Peony Society is the place to start an academic study of the subject but getting your hands in the soil with a couple of good plants is even better.
Aims of the Peony Society
1. To promote peonies as garden flowers.
2. To publish a quarterly newsletter and annual journal.
3. To stimulate scientific research on peonies.
4. To encourage the conservation of wild peonies and old cultivars.
5. To organise visits to gardens and to see wild peonies in their natural habitat.
There is a german data base of Paeonia, the only genus in the flowering plant family Paeoniaceae with a vast number of hybrids and photographs.
Here is a list of some Tree Peony varieties they have available.
Floral Rivalry’ (‘Hana Kisoi’) Gorgeous scented, deeply cupped flowers of light cherry pink. Each petal is darker at the base and curls around a centre of loose stamens.
‘Host of the Cherry Blossom’ (Yae zakura) Attractive double to semi-double soft pink flowers. The petal edges pale with time.
‘King of White Lion’ (‘Hakuojisi’) Magnificent semi-double pure white flowers of great size that are produced with great freedom. The base of each petal is smeared with purple. An easy variety to grow.
‘Shimi cho jamata’ (Long Life) A very beautiful variety with satiny lavender semi-double flowers. Almost black flares at the base. The flower forms an elegant cup and are are borne upright on the shrub.

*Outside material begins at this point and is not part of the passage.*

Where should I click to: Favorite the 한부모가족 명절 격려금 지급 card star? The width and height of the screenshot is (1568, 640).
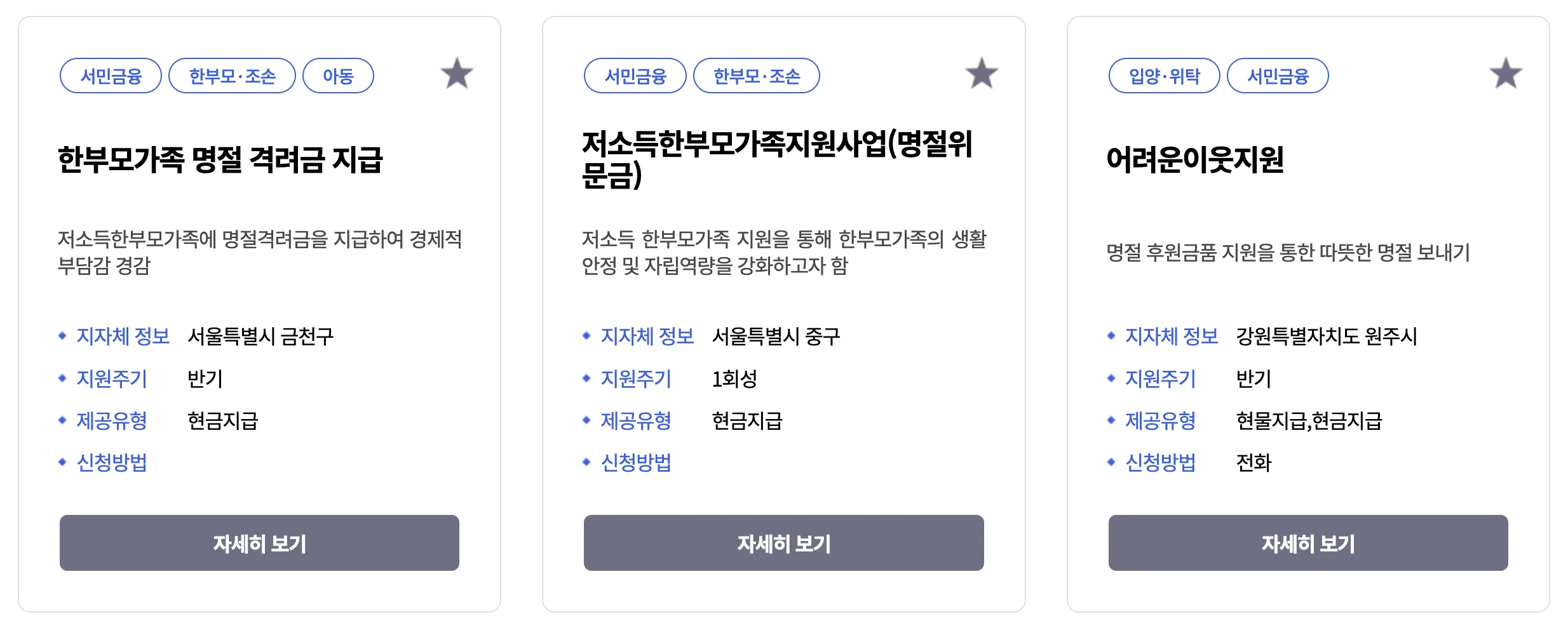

‘Alice Harding’ (‘Kinko) A short variety with very large, lemon yellow flowers that hang downwards. These are heavily scented and the bush spreads outwards. Good for the front of a border. 60cm (2ft
‘Age of Gold’ A vigorous semi-double creamy yellow variety with red flares at the base of each petal. 90cm (3ft
‘Anglet’ Single yellow flowers, tinged around the edges with red, and around the stamens. Lots of flowers carried on a broad shrub. 90cm (3ft
‘Arcadia’ Single, clear yellow with small, almost ‘not there’ flares and deeply divided, ferny foliage. 90cm (3ft
‘Argosy’ The first lutea hybrid to be introduced. The single flowers are soft yellow , cupped and flushed with crimson at the base. 90cm (3ft).
For centuries Peonies have been great favourites of the Chinese and are one of their national flowers. Peonies are easy to care for once established.

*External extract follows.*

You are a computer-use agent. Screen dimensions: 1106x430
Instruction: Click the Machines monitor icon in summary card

Peonies are shrubby herbaceous plants that will come back perennially (year after year). They can live 75 years and still produce a brilliant profusion of flowers. Herbaceous means the leaves and stems die back at the end of the season and new growth will start again in Spring.
- Flowers are often strongly scented to attract bees and have double or single blooms.

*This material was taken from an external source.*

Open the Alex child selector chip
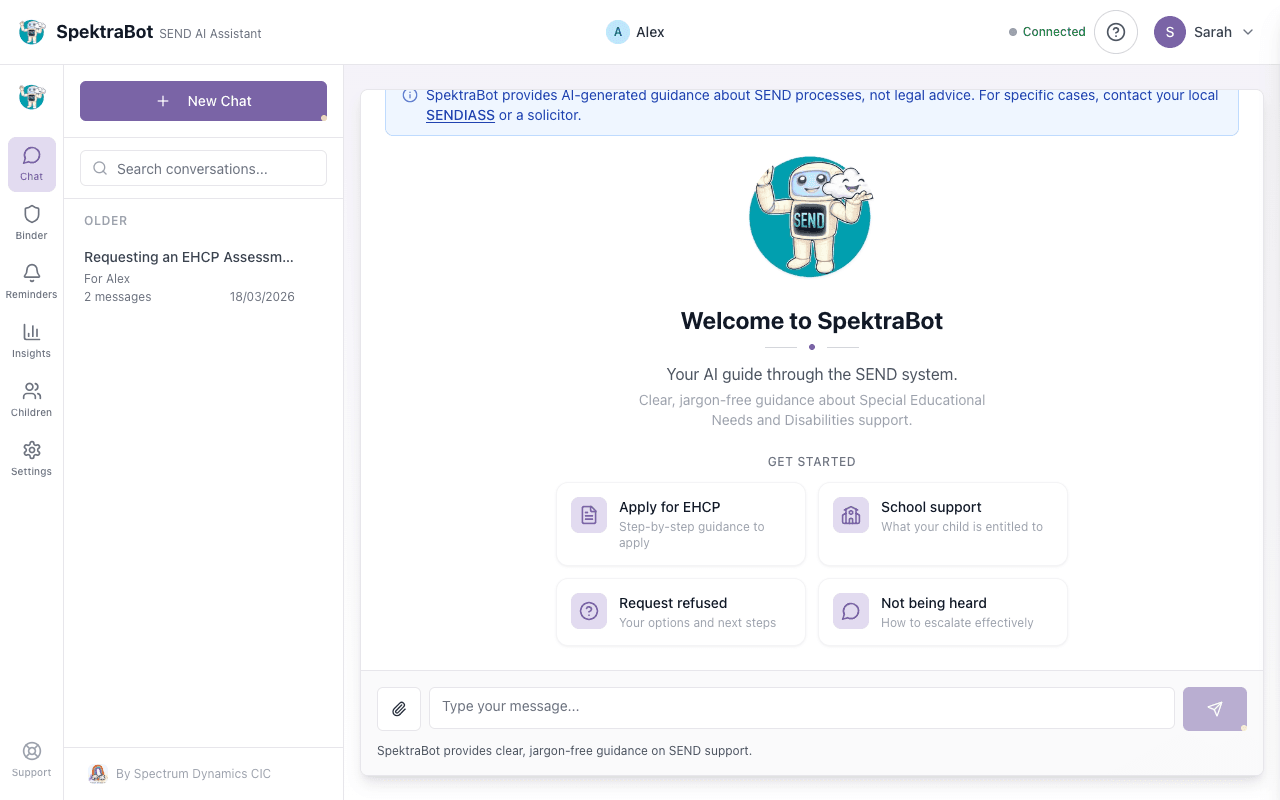The height and width of the screenshot is (800, 1280). coord(634,31)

- The colours are deep red through pink to white.
- Peonies do not like to be disturbed or moved once they are planted.
- Because they will live in the same spot for many years add some bone meal and good compost at the bottom of the planting hole.
- Peonies are best grow from plants bought at a nursery
- Plants are hardy but may make take some time to flower.
- Only plant Peonies at the same depth as they were grown, never deeper.
Tree Peonies are harder to grow successfully and cost more to buy but can have show stopping displays of flowers once they mature.
Peonies make a great herbaceous perennial which can be relatively low maintenance and provide great blousy blooms – excellent for cut flowers during the summer months.
Tips for Growing Peonies
- Don’t plant too deep. If the roots are planted too deep, they may not flower
- Peonies like full sun in an open position. Some shade is fine, but, it must not be full shade.
- They may need watering in the spring when the buds are forming. If the soil is too dry, they may not flower.
- A light dressing of manure in autumn or general fertiliser can help, but, generally they are not too fussy.
- They are relatively slug resistant !
- They are relatively disease free if given space to grow.
- The problem with Peonies is that the blooms become quite heavy and will fall over in a rain shower. They will need careful staking to remain upright in the garden.
If peonies fall over they can always be cut for inside
Caring for Peonies at BBC
I must start using the current name for my Peonies.
Whilst this and the next picture are correctly named I should record the variety names on all my photos.
Peonies look good when photographed as square pictures.